# Task instructions:
What is the number of lines below that include the string "agent"? Provide that number alone.

(Stored data)
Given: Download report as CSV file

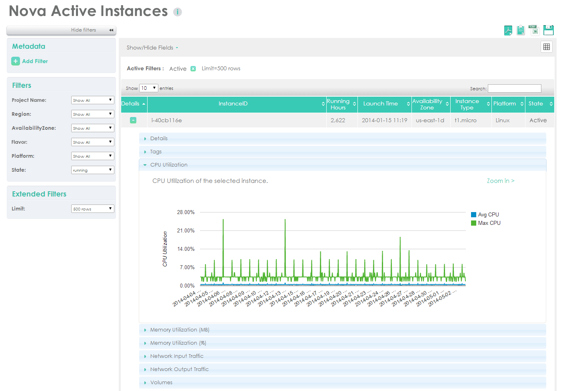Looking at the screenshot, I should click(x=534, y=30).
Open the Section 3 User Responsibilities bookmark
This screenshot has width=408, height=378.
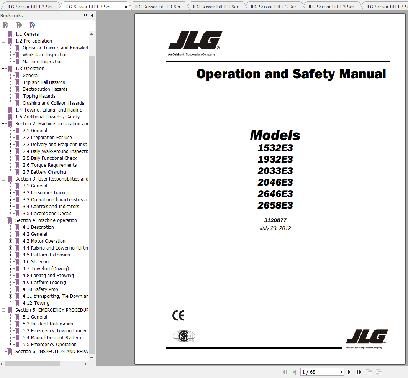click(x=52, y=179)
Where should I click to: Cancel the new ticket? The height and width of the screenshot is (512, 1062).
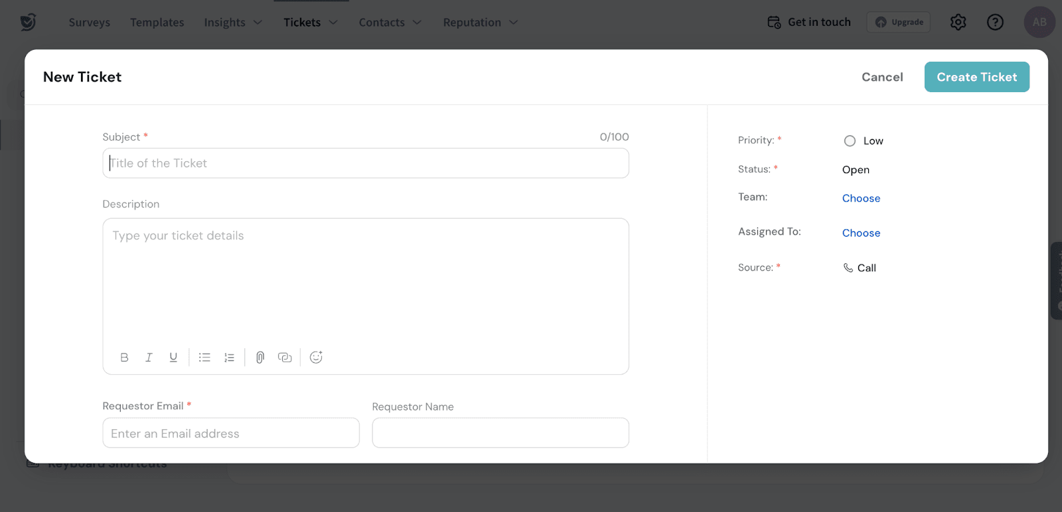[x=882, y=77]
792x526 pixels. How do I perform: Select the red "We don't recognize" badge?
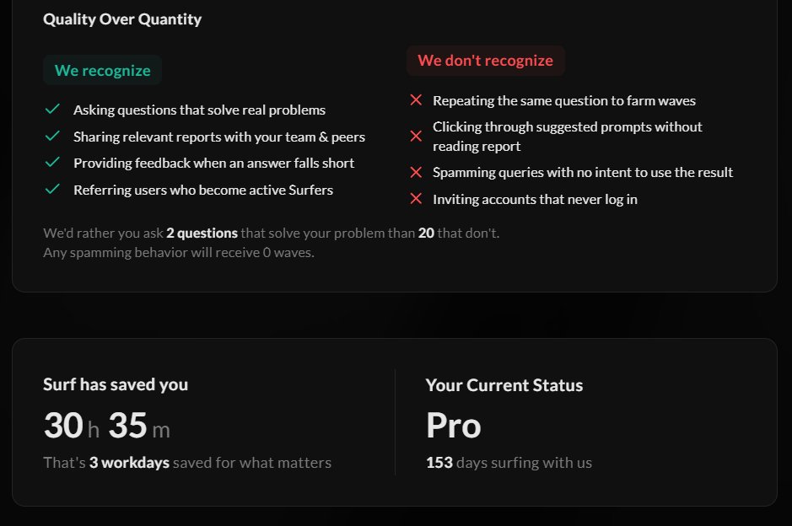(x=485, y=61)
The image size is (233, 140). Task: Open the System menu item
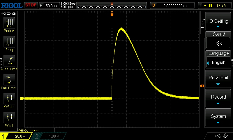click(x=218, y=118)
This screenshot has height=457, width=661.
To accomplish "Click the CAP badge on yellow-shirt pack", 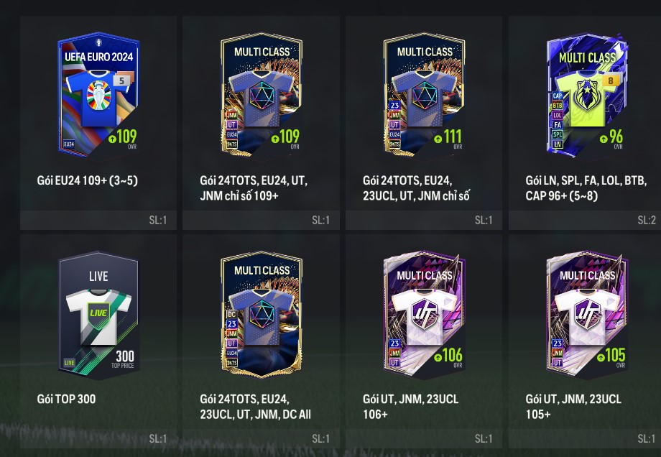I will pyautogui.click(x=558, y=96).
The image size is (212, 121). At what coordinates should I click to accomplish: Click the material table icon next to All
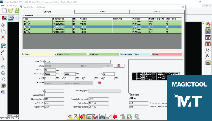pos(119,66)
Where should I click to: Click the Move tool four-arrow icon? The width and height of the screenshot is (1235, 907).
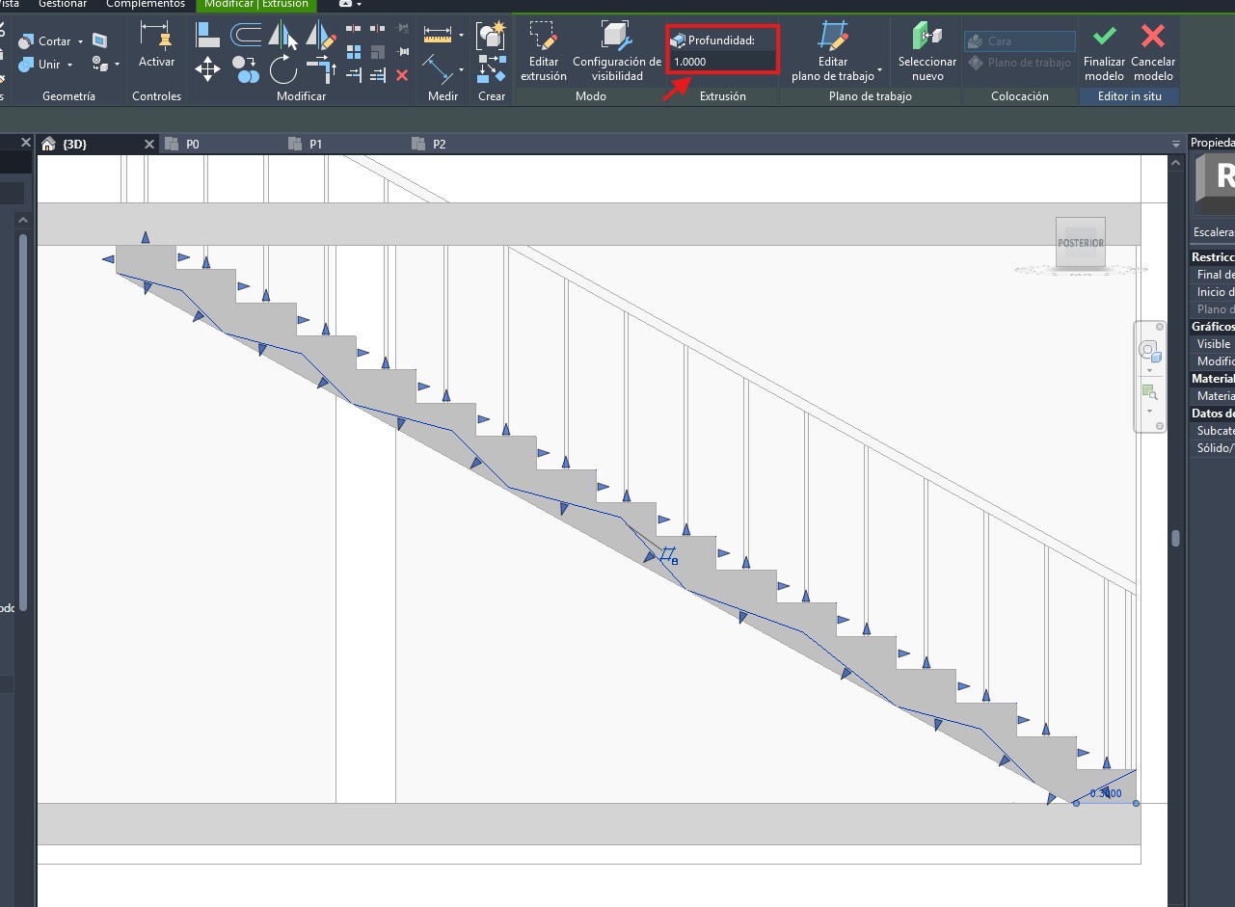207,68
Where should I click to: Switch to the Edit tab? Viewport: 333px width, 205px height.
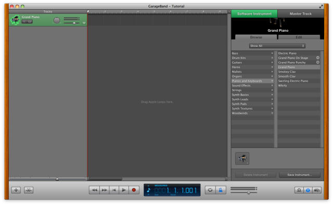click(x=299, y=37)
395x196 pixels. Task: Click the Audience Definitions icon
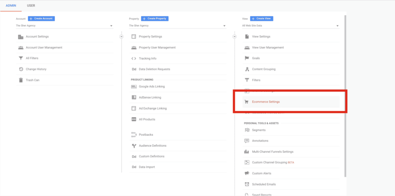tap(134, 146)
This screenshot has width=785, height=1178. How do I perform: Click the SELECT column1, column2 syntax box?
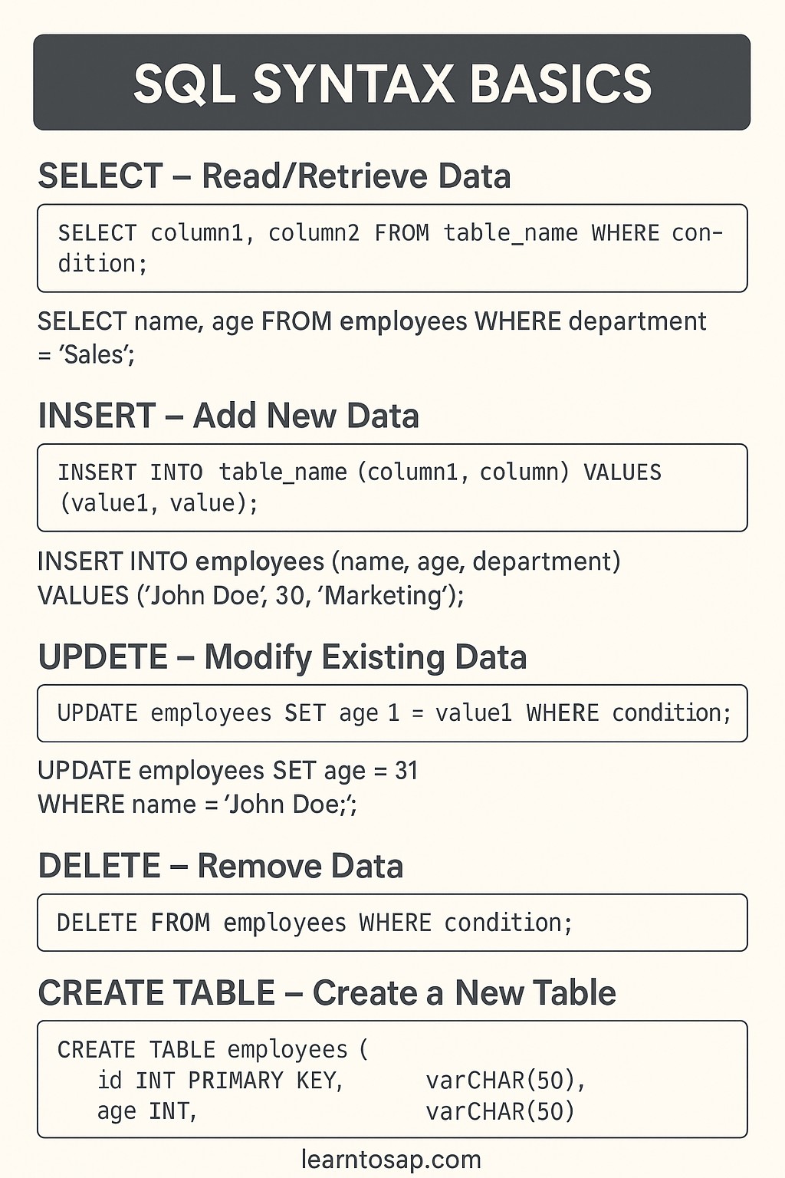point(392,248)
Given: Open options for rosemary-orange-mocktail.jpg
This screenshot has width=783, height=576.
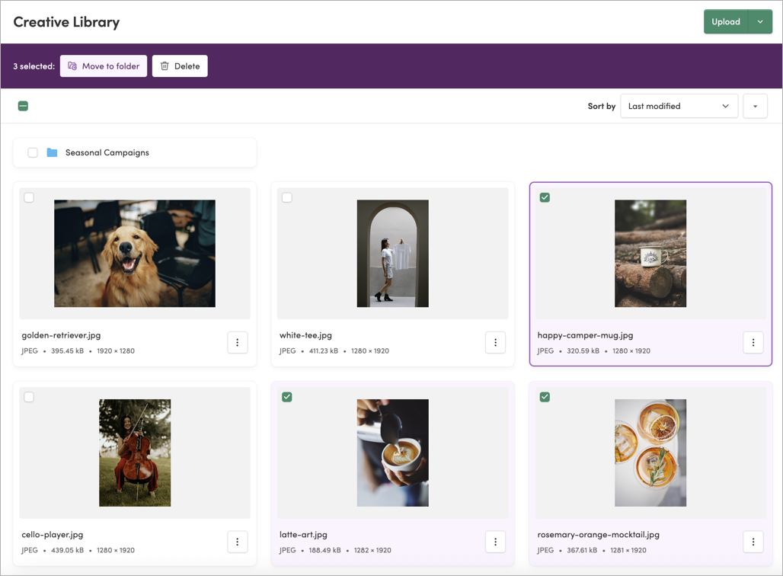Looking at the screenshot, I should [x=753, y=542].
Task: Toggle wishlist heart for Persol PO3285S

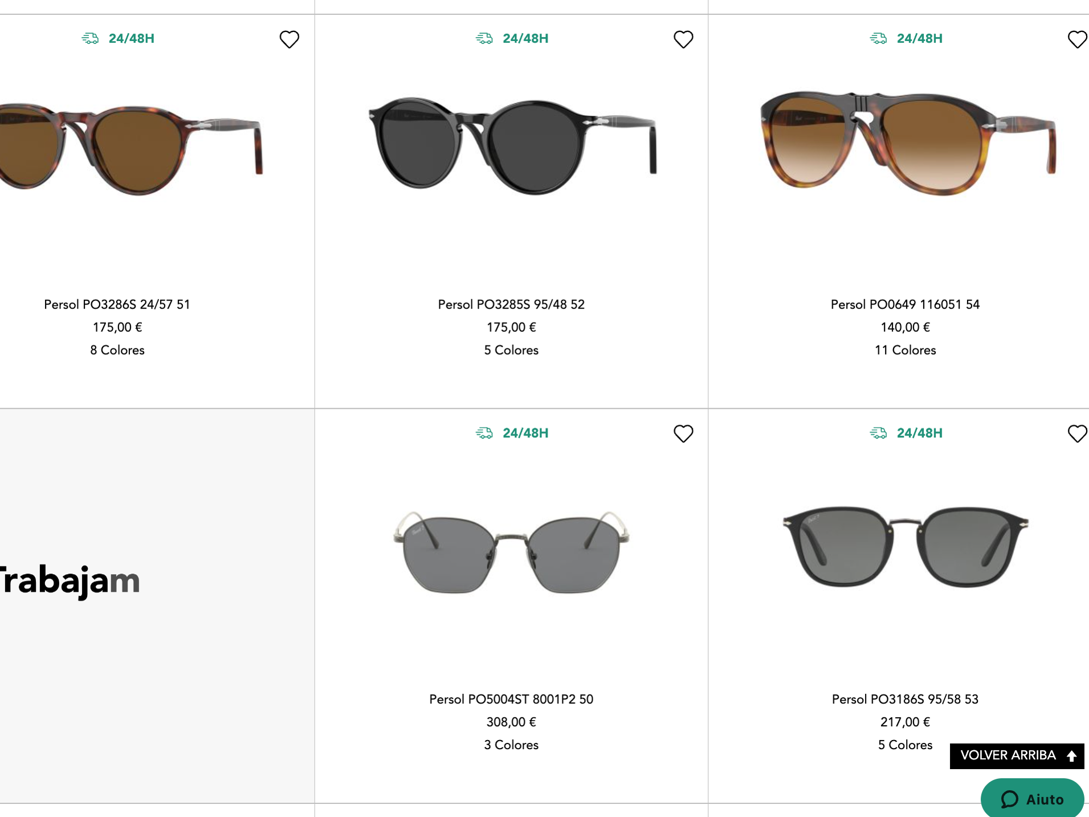Action: [683, 39]
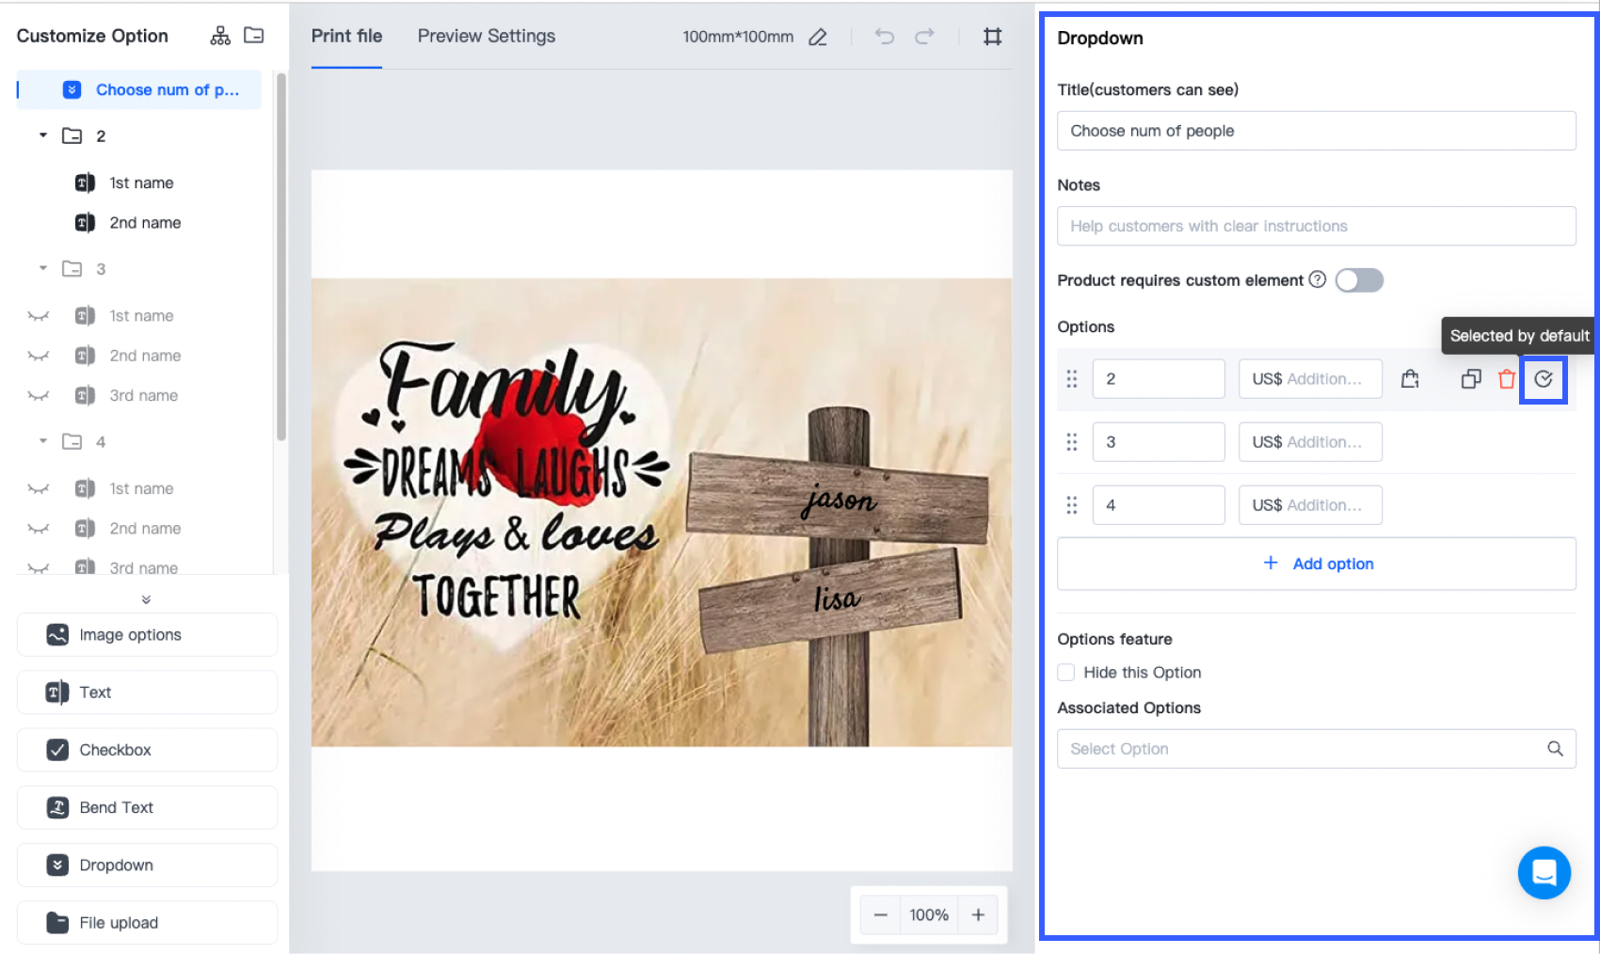
Task: Collapse folder 4 in the option tree
Action: click(x=43, y=441)
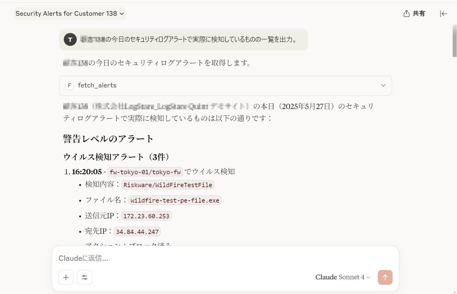The width and height of the screenshot is (457, 294).
Task: Open the tools settings sliders icon
Action: coord(84,277)
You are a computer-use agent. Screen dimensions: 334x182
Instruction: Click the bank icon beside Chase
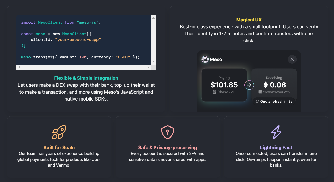[x=214, y=92]
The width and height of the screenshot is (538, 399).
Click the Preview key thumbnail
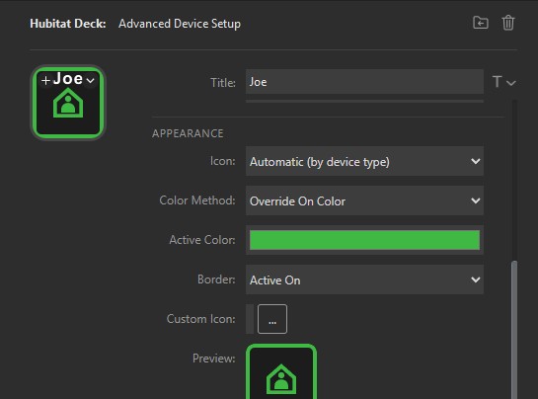[281, 371]
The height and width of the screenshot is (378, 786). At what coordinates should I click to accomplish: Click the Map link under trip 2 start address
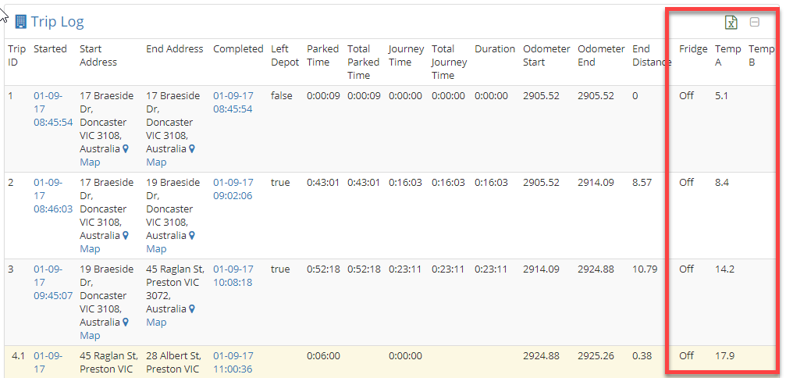click(x=91, y=249)
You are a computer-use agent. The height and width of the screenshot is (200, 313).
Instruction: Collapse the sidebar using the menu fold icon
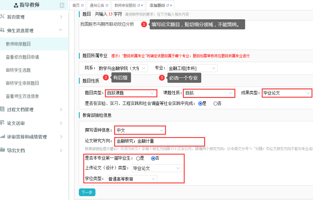click(x=62, y=5)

# Output of the exercise:
2